Nunja, dieser Aspekt wäre noch relativ leicht übertragbar:
1-4 ist ein Spiel, das man mehr oder weniger gerne spielt,
5 nicht mehr.
> Vergleichbare relevante Bedeutungen und
> Unterschiede zwischen benachbarten Noten gibt es im oberen
> Bereich des Notenspektrums (fast) nicht. (2er und 1er
> gegenüber den jeweils schlechteren Noten, um ein
> Gesamtzeugnis "versetzbar" zu machen, aber das ist schon eine
> Gesamtbetrachtung, die vielleicht für die Bewertung eines
> Verlagsprogrammes spannend sein mag, aber nicht für ein
> Einzelspiel).
>
> Des weiteren bin ich auch nicht sicher, ob es immer sinnvoll
> ist, überall den Gauss rüberzuglocken. Man kann eine
> "Testserie", wenn ich die Noten mal so nennen mag, so sehen,
> dass man die besten Spiele, meinetwegen 10%, mit 1 betiteln
> will.
Wäre IMHO bei Spielbewertungen Unfug, weil damit Noten
aus verschiedenen Bewertungen in keinster Weise mehr
vergleichbar wären - dann könnte theoretisch ein Spiel
aus Nürnberg 199X, das eine "3" bekommen hat, in Wahrheit
ein besseres Spiel sein als eines aus Essen 199Y, das mit
"2" benotet wurde, weil N 199X deutlich bessere Spiele
hatte als E 199Y.
> Man kann sich aber auch vorher Gedanken über
> Qualitätsmaßstäbe machen, die zum Erreichen bestimmter Noten
> erforderlich sind, und dann anhand dieser Noten vergeben. Und
> wenn dann jedes zweite Spiel eine "1" ist, dann ist das so.

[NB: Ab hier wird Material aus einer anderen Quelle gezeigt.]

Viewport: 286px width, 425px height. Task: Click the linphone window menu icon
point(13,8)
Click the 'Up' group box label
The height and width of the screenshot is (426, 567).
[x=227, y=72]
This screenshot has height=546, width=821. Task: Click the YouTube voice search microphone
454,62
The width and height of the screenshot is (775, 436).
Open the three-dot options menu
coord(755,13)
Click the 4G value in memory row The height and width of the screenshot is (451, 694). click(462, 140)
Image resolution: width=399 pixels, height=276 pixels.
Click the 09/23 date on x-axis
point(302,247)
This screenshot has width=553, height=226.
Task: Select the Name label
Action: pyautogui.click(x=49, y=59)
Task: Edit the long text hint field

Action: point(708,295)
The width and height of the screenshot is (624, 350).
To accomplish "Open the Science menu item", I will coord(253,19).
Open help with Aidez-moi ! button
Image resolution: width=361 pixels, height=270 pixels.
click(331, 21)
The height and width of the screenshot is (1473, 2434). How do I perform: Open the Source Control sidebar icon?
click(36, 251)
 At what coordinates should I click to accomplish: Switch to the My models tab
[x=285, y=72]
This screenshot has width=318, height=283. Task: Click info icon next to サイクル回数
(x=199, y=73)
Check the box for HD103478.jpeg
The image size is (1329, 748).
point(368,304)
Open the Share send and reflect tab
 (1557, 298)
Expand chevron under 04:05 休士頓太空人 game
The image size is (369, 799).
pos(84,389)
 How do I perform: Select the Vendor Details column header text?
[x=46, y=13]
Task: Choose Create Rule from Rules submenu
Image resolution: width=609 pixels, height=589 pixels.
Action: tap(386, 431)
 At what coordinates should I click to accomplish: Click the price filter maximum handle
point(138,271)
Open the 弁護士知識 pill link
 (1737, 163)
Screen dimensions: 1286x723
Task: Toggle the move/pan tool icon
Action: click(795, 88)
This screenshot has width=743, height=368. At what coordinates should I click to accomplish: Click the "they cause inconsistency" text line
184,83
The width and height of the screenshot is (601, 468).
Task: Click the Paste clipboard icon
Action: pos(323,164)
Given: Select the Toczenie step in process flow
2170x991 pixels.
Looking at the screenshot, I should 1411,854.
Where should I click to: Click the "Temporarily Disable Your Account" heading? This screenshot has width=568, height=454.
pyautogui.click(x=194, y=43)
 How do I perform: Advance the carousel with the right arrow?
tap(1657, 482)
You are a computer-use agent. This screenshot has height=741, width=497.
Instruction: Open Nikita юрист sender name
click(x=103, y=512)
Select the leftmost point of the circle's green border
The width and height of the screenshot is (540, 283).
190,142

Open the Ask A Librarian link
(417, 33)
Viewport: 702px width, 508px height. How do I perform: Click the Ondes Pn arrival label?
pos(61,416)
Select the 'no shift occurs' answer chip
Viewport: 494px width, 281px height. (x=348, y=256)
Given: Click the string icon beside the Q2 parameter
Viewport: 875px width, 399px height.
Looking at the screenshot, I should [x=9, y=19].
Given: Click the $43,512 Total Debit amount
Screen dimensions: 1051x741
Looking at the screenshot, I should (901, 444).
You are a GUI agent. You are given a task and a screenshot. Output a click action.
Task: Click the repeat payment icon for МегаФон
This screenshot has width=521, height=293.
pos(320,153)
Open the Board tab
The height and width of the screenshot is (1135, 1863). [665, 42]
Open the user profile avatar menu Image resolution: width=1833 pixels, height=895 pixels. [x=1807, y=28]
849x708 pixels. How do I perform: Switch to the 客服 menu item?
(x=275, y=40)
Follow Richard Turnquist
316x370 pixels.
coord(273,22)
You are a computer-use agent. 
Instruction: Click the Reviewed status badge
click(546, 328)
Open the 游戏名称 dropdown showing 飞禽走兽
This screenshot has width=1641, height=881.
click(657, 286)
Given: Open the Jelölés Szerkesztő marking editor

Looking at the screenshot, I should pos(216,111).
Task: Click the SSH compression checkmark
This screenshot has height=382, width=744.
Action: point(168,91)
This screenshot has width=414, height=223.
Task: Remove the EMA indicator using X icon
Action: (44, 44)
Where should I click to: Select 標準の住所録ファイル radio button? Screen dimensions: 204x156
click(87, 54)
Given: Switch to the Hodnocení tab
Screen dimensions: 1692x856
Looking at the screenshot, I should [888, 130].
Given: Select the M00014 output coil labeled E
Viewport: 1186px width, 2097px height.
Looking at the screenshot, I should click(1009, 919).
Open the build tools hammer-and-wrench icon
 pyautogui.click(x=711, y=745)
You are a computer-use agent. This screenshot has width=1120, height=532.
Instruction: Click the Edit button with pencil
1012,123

> Sicherlich gibt es keine objektiven Qualitätsmaßstäbe
> (zumindest keine sinnigen), und sicherlich ist ein Schema,
> das permanent und systematisch Teile der Skala außen vor
> lässt, überdenkenswert, aber auch das ist eine Methode.
> Obendrein hat sie den Vorteil, dass es für die Bewertung
> eines Spieles völlig irrelevant ist, wie gut andere Spiele
> sind. Fordere ich "gleich viele 1er wie 6er", auch nur grob,
> dann muss ich, wenn ich ehrlich sein will, erst alle Spiele
> für mich in eine Reihenfolge bringen, und kann erst danach
> die Noten verteilen.
Man stelle sich mal vor: Stiftung Warentest testet 20
verschiedene Kletterausrüstungen für Bergsteiger, und
gibt/bekommt die Vorgabe, dass die beiden (10%) besten
die Note "1" und die beiden schlechtesten die Note "6"
bekommen müssen :-O
Hättest Du zu einer solchen Skala Vertrauen, wenn Du
den Test als Entscheidungskriterium heranziehen willst,
welche davon Du Dir für Deine Eiger-Nordwand-Besteigung
zulegst? ;-)
> Die Frage ist dabei auch, was eine Note aussagen will. Soll
> sie etwas absolutes ausdrücken, wie "dieses Spiel ist sein
> Geld wert, und wird mehrere Male gespielt werden und nicht
> langweilen", oder etwas relatives wie "Dieses Spiel gehört
> zwar nicht zu den ersten 10%, ist aber noch
> überdurchschnittlich". Letztlich sind beides interessante
> Fragen: ich will natürlich als "Leser" der Note Spiele
> finden, die es wert sind gespielt zu werden - aber am
> liebsten auch die aus der ersten Garde.
>
> Abschließend aber noch zu dem "gleich viele 1er wie 6er" -
> viele, sehr viele Dinge in der Welt sind nicht symmetrisch um
> einen Mittelwert verteilt. Gehälter zum Beispiel. Gewicht.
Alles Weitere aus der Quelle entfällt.